Gdy spojrzeć w dal z Zielonego Mostu - zobaczymy Muzeum II Wojny Światowej...
Fot. Dominik Paszliński/gdansk.pl

Jakie są Pana ulubione miejsca na Głównym Mieście i dlaczego?

- Pewnie nie będę oryginalny, ale mamy na Głównym Mieście rozpoznawalne ikony, które lubi większość osób. Dla mnie to będzie z pewnością ul. Mariacka - lubię ją za kameralną skalę, bursztynowe rzemiosło i przedproża. Kolejnym miejscem jest ul. Ogarna, szczególnie po modernizacji, ze swoimi kawiarniami i restauracjami, a przede wszystkim zaskakującym spokojem w tak bliskim sąsiedztwie głównego nurtu płynącego Długą i Długim Targiem. W sąsiedztwie Głównego Miasta to oczywiście studyjne kino Spektrum w Kocie na Garncarskiej.

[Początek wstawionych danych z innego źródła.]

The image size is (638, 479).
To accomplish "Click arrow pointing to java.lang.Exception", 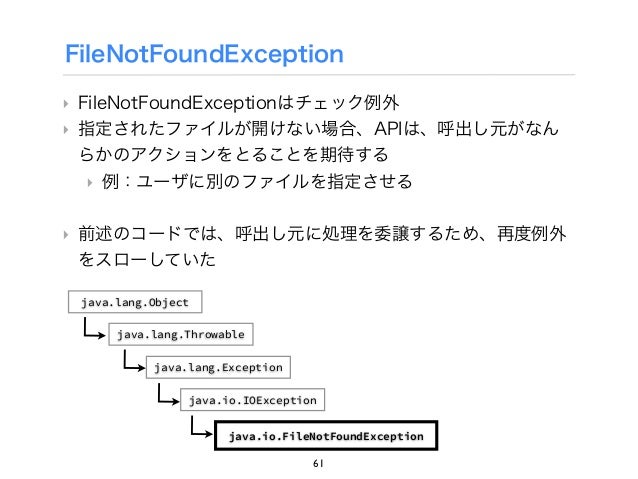I will 134,361.
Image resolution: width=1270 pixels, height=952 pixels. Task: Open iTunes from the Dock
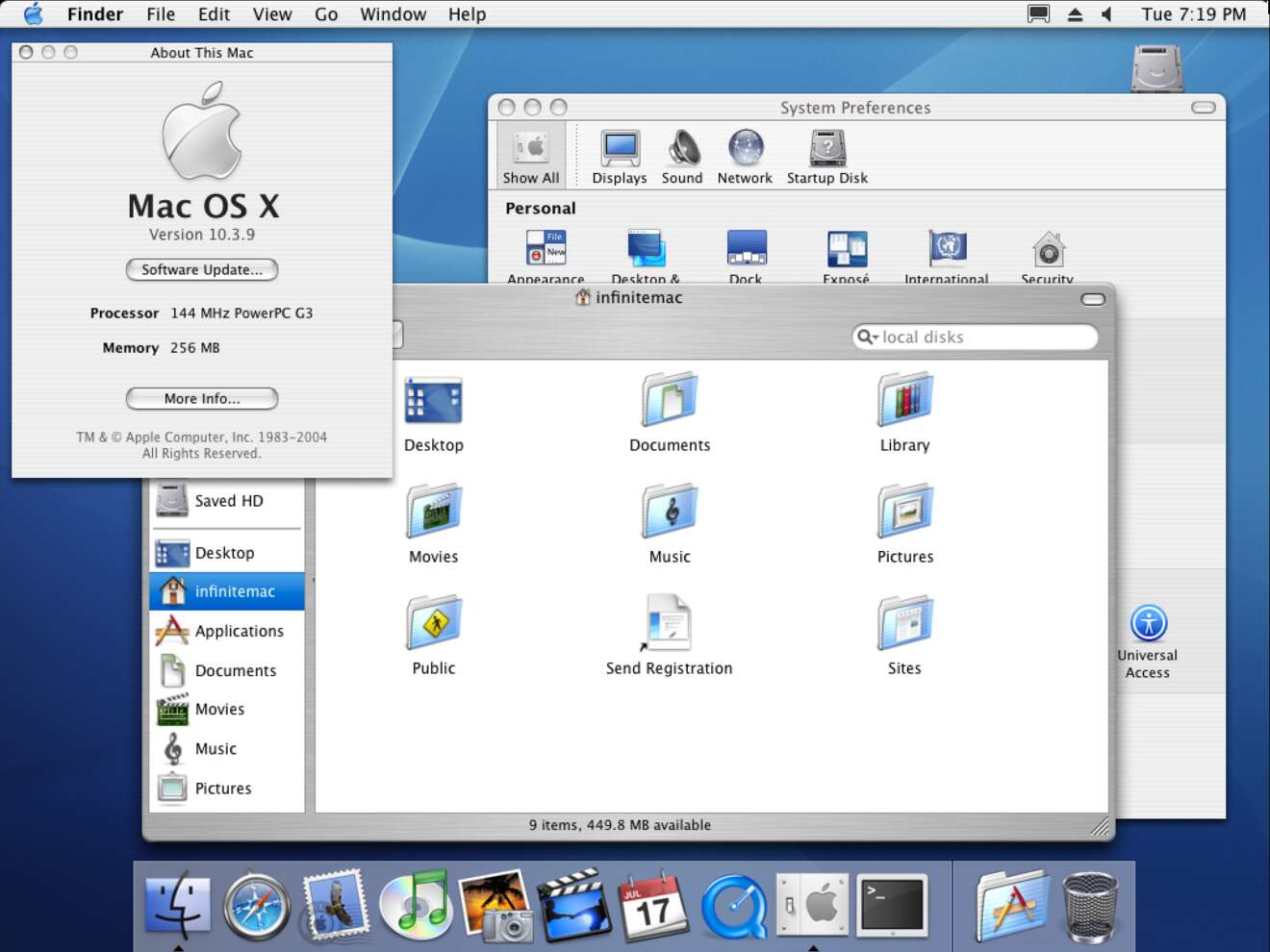pyautogui.click(x=416, y=905)
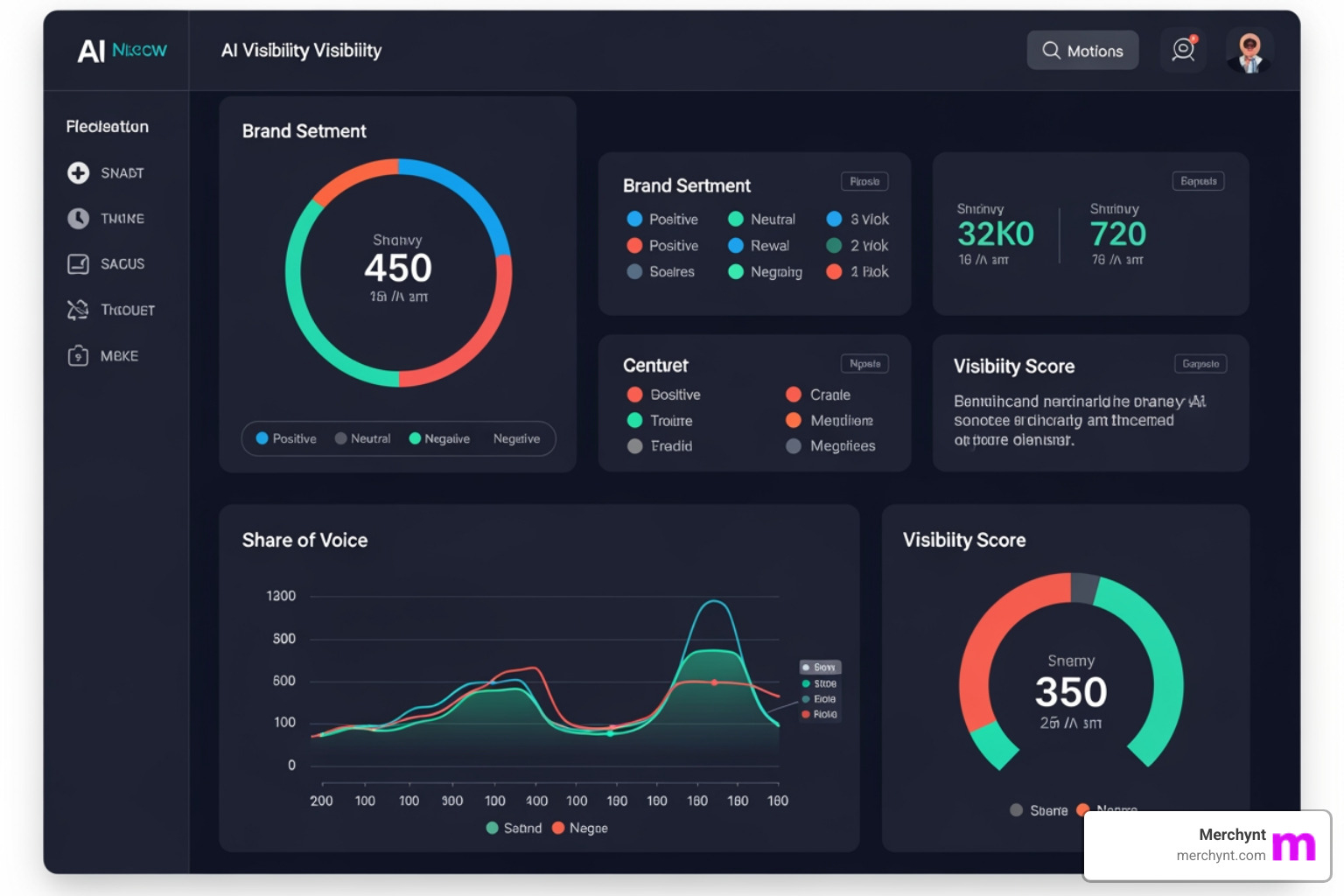Image resolution: width=1344 pixels, height=896 pixels.
Task: Select the THOUET icon in the sidebar
Action: 79,309
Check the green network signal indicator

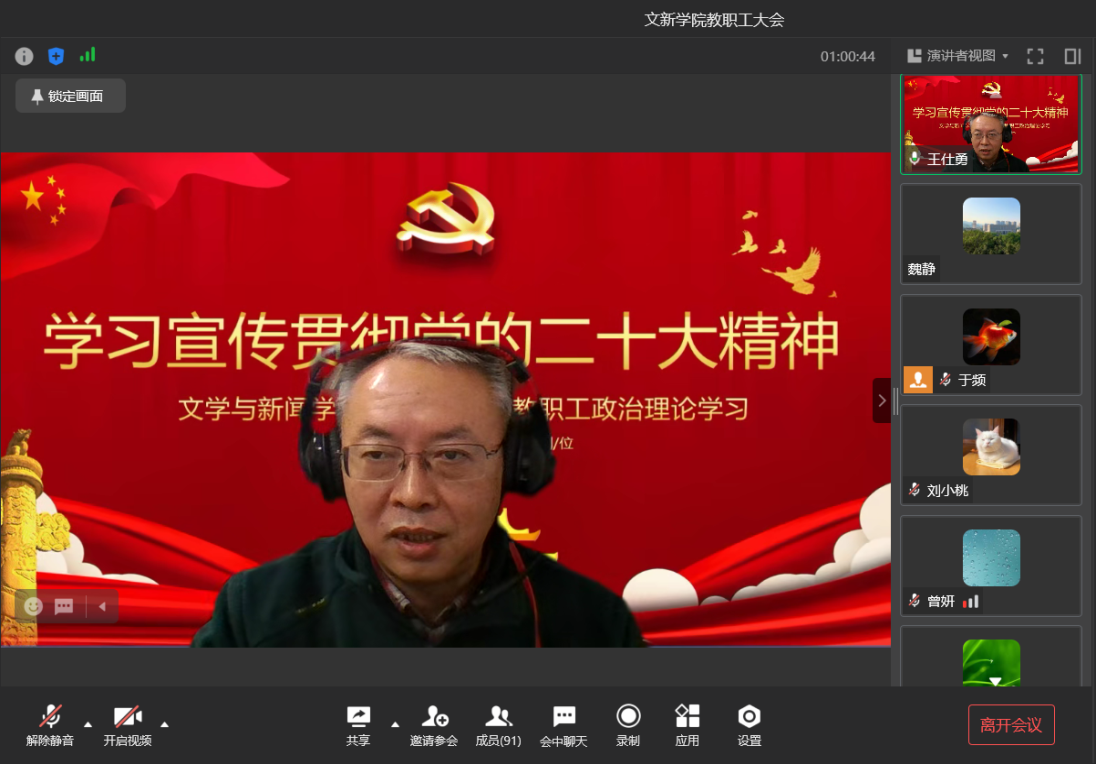tap(88, 55)
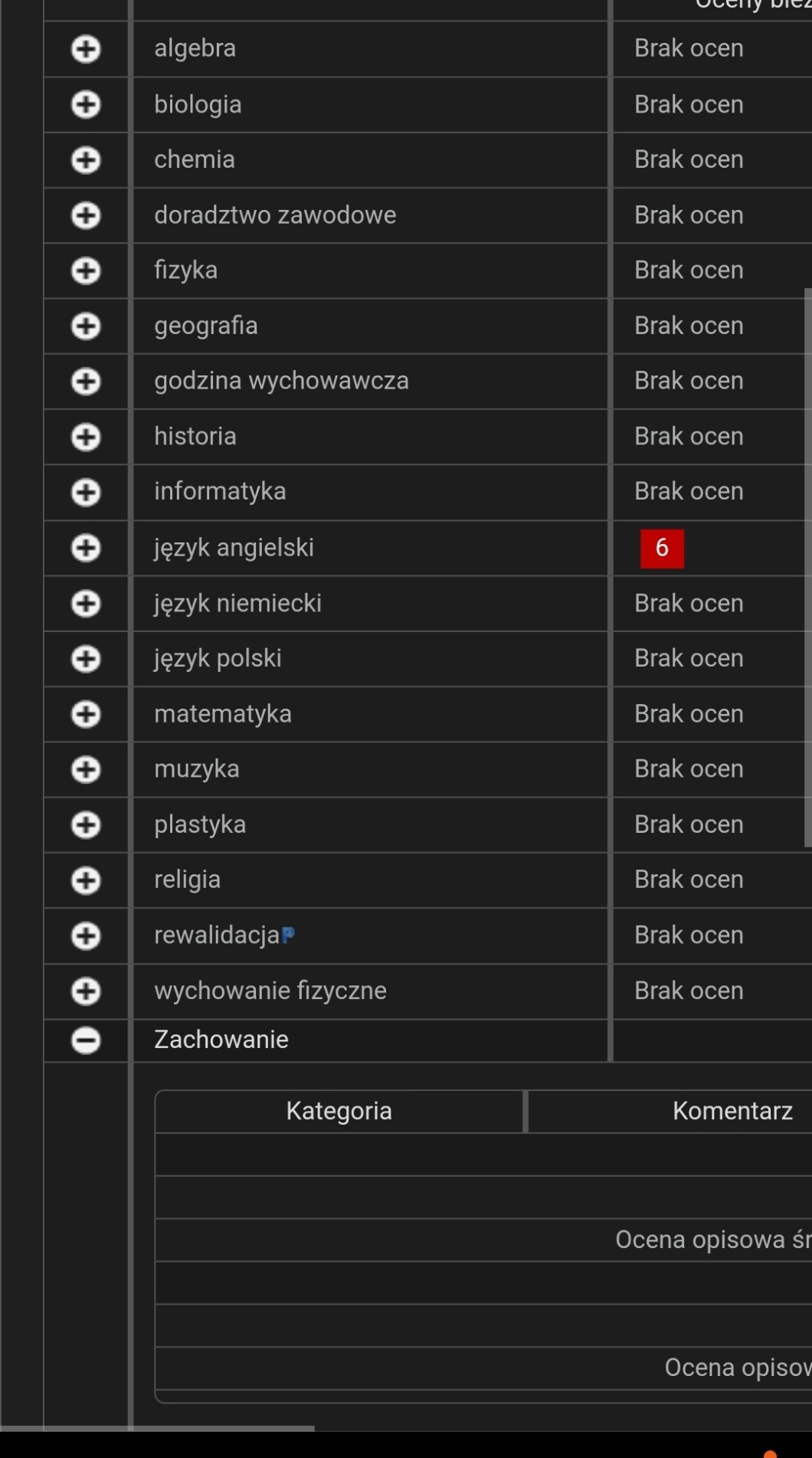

Za to moim ulubionym widokiem jest ten z Zielonego Mostu w kierunku Muzeum II Wojny Światowej. To panorama charakterystyczna dla współczesnego Gdańska, gdzie harmonijnie łączy się stare i nowe - historyczne nabrzeże Motławy i nowoczesna architektura Muzeum.

Ostatnie dni na złożenie wniosku do projektu parku kulturowego  

Zapisy na ostatnie warsztaty w ramach konsultacji PKGM zostały już zakończone, ale wciąż można skorzystać z możliwości przesłania wniosków do przygotowywanego projektu uchwały. Termin upływa 31 października 2025 r. Wnioski można przesyłać w następującej formie:

  • elektronicznej - na adres park.kulturowy@gdansk.gda.pl;
  • poprzez e-puap lub e-doręczenia;
  • osobiście do kancelarii Urzędu Miejskiego w Gdańsku przy ul. Nowe Ogrody 8/12 w Gdańsku lub pocztą przesyłając na adres Urzędu Miejskiego w Gdańsku przy ul. Nowe Ogrody 8/12 w Gdańsku z adnotacją "Wnioski - Park Kulturowy Główne Miasto.

Wniosek powinien zawierać imię i nazwisko lub nazwę podmiotu oraz adres i podpis.